What about investors?

While banks play a pivotal role in helping coal companies get capital through underwriting their stocks and bonds, the NGOs behind the research realize that ultimately the investors New investors are buyers of these securities.

The study identified nearly 5,000 institutional investors with a combined stake holding more than $1.2 trillion in the coal industry. The top two dozen companies accounted for 46% of this total as of November 2021. US investment giants Blackrock and Vanguard are considered the two largest institutional investors, respectively.

“No one should be fooled by Black stones‘sand VanguardMembers of the Net Zero Asset Manager Initiative.
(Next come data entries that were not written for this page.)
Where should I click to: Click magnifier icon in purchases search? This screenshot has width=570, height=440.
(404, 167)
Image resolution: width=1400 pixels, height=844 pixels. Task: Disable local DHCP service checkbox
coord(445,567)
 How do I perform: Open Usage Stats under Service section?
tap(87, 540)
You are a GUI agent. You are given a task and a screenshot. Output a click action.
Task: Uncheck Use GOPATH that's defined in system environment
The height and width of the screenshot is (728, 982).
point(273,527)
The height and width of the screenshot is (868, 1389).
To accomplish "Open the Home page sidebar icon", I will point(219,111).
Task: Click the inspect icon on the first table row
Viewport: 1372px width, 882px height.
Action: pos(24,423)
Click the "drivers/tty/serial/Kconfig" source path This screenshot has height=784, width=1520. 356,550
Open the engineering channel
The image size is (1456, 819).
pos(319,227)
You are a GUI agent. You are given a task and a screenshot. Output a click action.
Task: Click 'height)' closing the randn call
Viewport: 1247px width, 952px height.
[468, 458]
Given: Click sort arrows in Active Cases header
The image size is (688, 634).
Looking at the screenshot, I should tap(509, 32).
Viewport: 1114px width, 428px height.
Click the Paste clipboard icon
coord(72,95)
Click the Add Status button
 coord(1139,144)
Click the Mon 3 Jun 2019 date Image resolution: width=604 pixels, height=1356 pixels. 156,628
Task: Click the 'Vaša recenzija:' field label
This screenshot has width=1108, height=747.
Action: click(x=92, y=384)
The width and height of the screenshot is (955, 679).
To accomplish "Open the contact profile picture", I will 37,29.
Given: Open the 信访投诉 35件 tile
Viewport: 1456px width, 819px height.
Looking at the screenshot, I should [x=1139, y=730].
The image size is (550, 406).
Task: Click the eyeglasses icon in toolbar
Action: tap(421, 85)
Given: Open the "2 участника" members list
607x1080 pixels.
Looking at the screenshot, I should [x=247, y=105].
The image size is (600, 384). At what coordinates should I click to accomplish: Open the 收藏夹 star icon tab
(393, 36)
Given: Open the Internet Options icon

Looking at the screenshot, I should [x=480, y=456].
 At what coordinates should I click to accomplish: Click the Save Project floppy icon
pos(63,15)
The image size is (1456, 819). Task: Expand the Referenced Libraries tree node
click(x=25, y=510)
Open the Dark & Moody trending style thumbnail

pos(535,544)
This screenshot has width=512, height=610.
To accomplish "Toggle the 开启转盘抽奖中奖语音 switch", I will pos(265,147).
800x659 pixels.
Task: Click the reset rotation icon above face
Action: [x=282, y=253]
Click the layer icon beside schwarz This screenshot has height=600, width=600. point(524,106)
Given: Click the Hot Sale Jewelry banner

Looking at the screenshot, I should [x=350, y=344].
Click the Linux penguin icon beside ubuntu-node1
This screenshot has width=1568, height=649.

These two institutions have more responsibility for accelerating climate change than any other institutional investor worldwide,” Yann Louvel, policy analyst at Reclaim Finance, said in a statement.

He added it was “horrifying” to see pension funds, asset managers, mutual funds and other institutional investors still betting on coal companies amid the emergency. climate.

BlackRock declined to comment on the NGO’s findings.

A Vanguard spokesperson told CNBC that the company is “committed to encouraging companies, through effective management, to address physical climate risks” through the energy transition.

“As an asset manager, Vanguard has fiduciary responsibility to the many retail, intermediaries and institutional investors who have entrusted assets to us,” they said. “Our mission is to invest our clients’ assets in line with their chosen investment strategy and act as custodians of those assets. We take this responsibility very seriously.”